_Problem description_
Please set down only the lines below starting with the line with "The height and" and going on through the line with "sidebar using the", verbatim and without pictures.

_Input data_
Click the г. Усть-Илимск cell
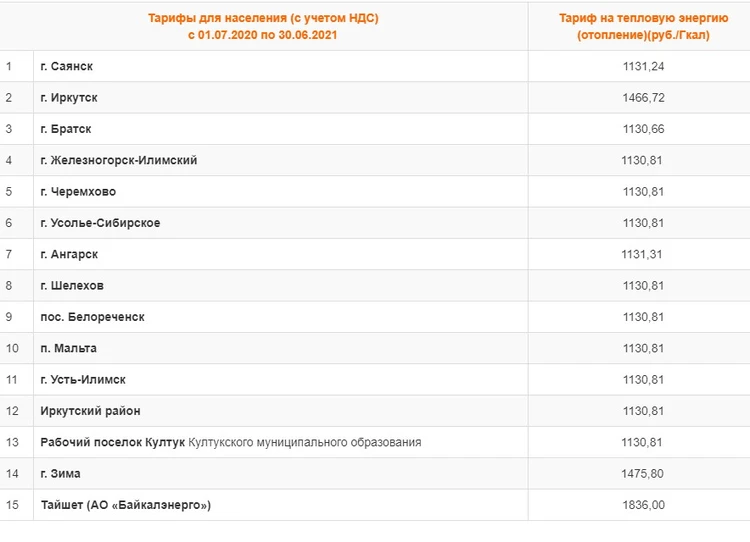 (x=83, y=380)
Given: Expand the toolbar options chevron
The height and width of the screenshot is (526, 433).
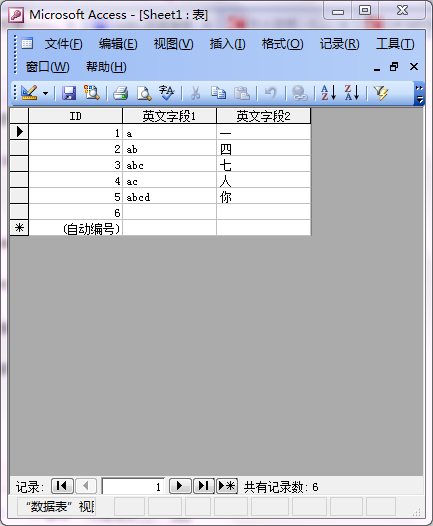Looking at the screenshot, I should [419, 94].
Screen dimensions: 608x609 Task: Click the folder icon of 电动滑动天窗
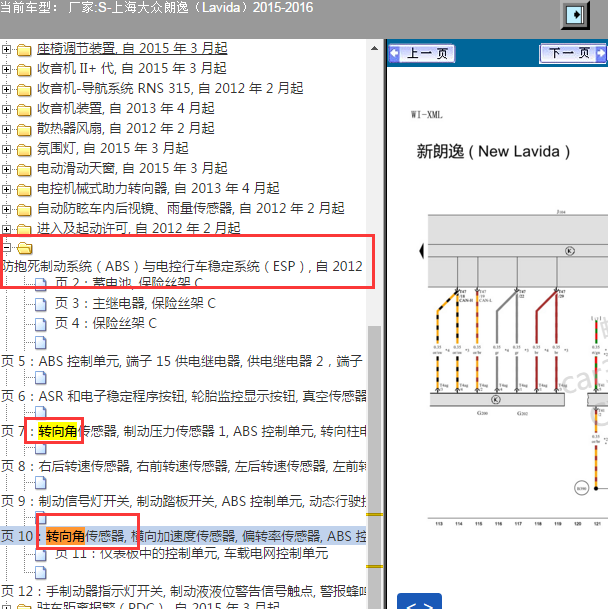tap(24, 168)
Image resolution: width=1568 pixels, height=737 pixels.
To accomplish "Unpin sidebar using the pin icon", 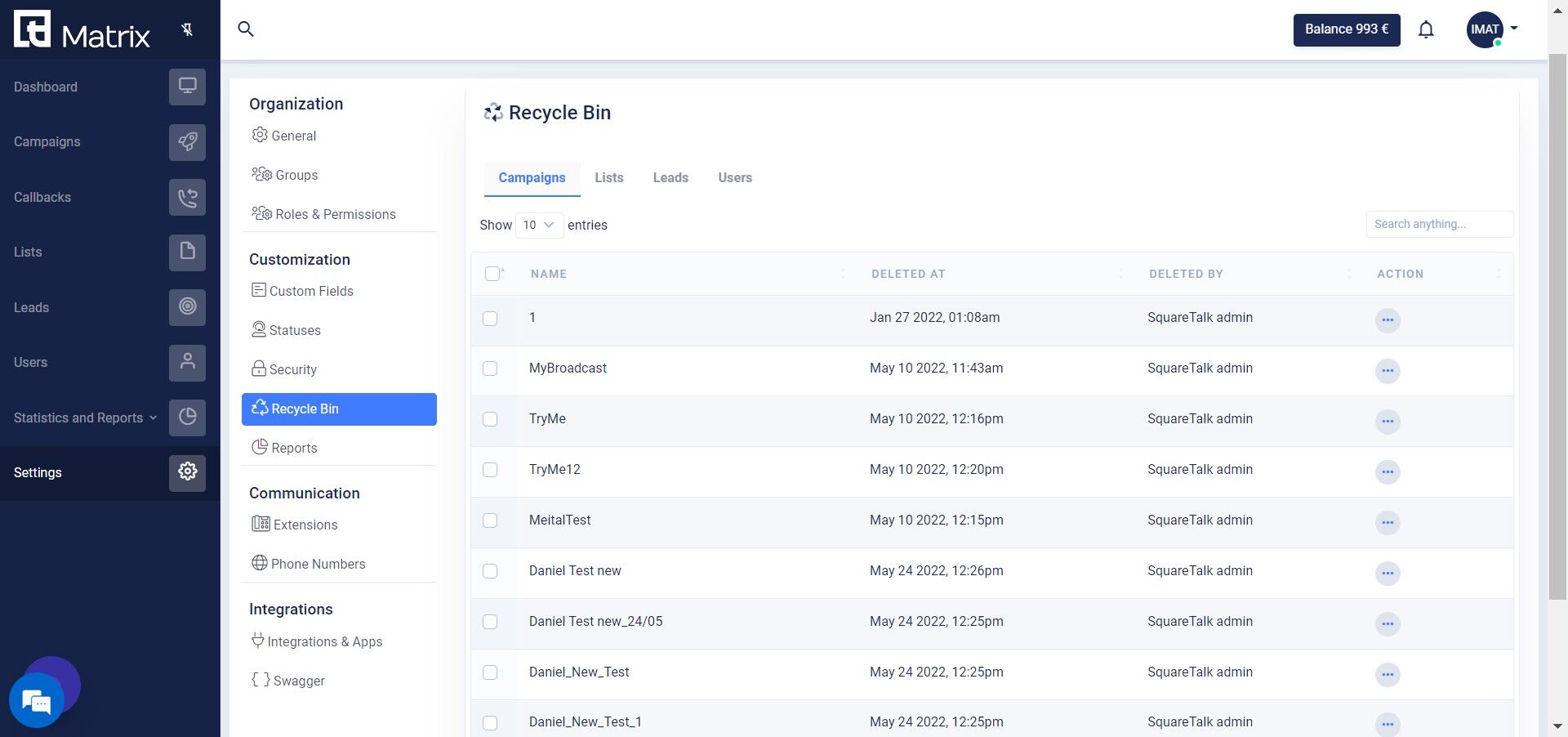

==

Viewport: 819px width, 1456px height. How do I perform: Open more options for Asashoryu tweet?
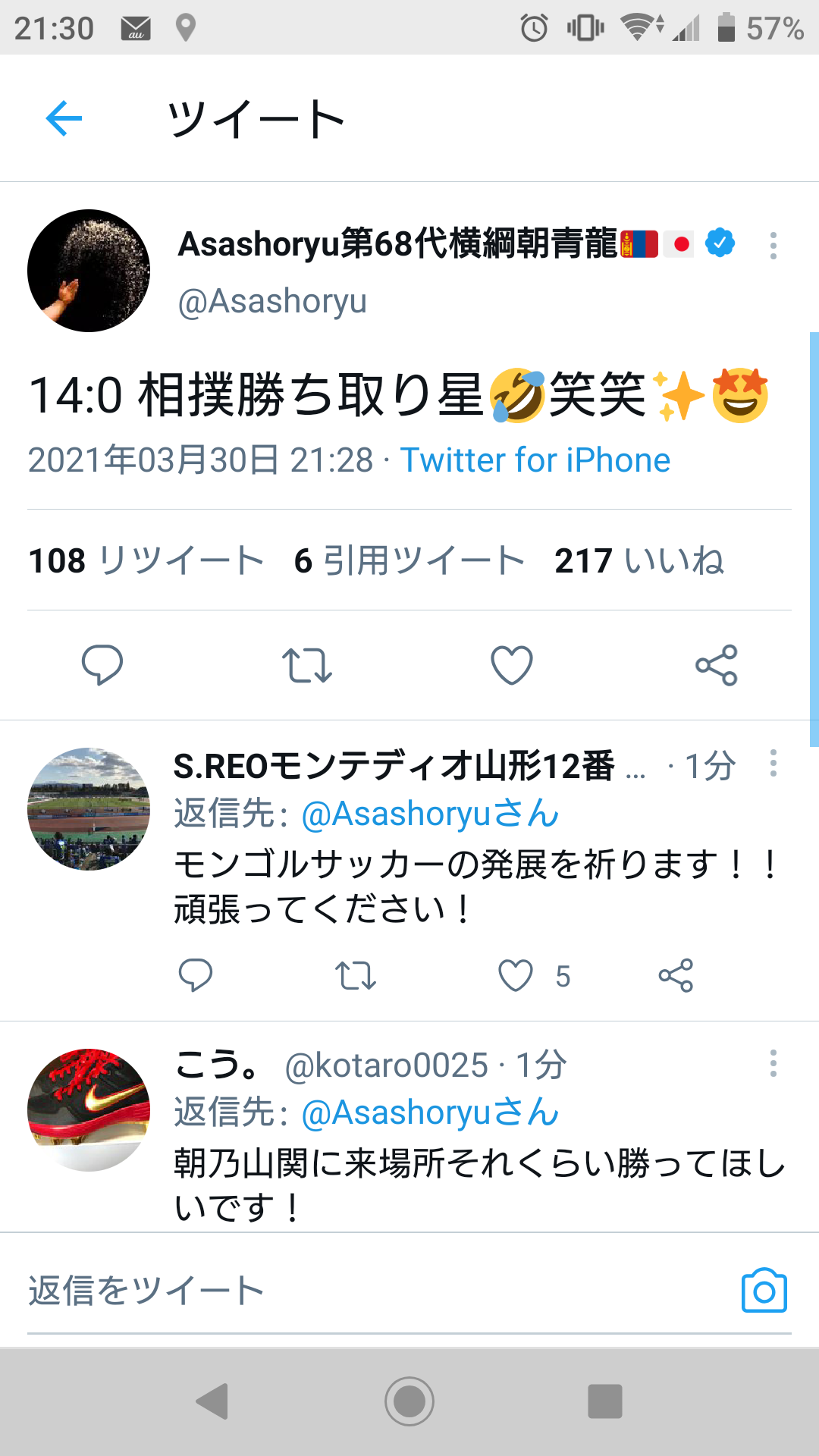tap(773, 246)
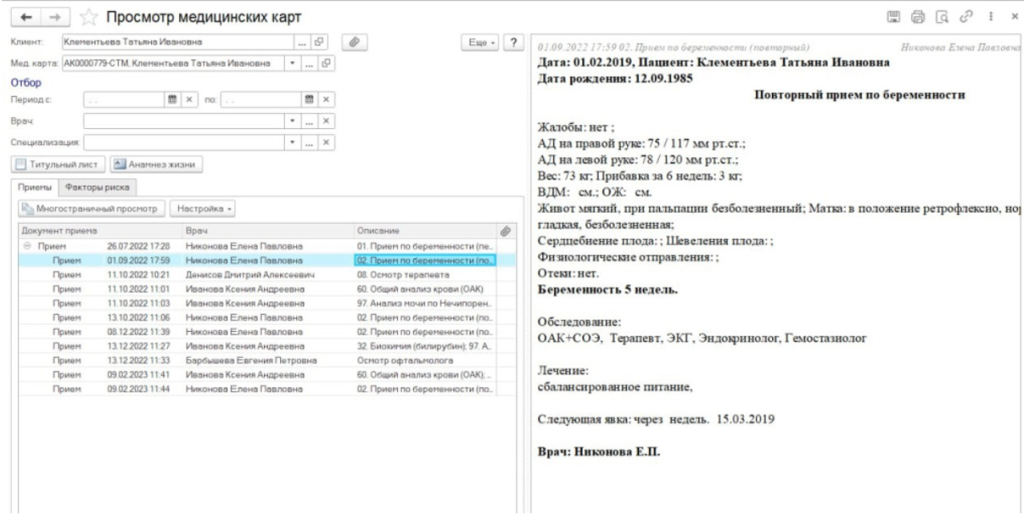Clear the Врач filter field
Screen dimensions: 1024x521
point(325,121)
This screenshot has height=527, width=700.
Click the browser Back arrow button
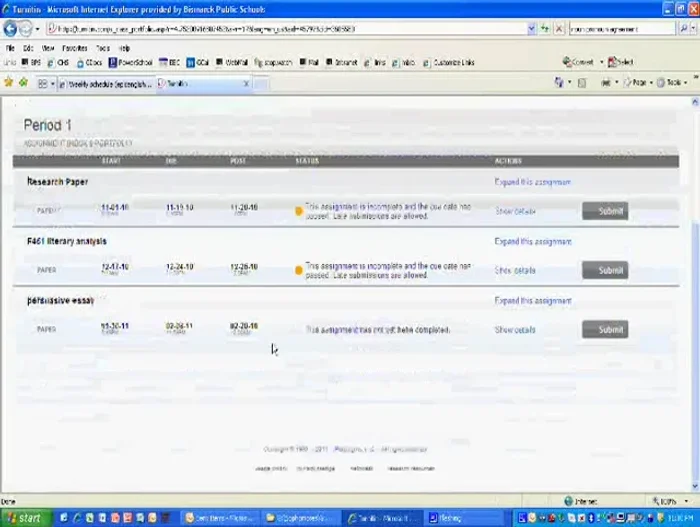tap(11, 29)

_Problem solution_
The height and width of the screenshot is (526, 433).
Looking at the screenshot, I should [419, 94].
Screen dimensions: 608x609 Task: Click the folder icon of 电动滑动天窗
tap(24, 168)
Image resolution: width=1568 pixels, height=737 pixels.
To accomplish "Unpin sidebar using the pin icon", 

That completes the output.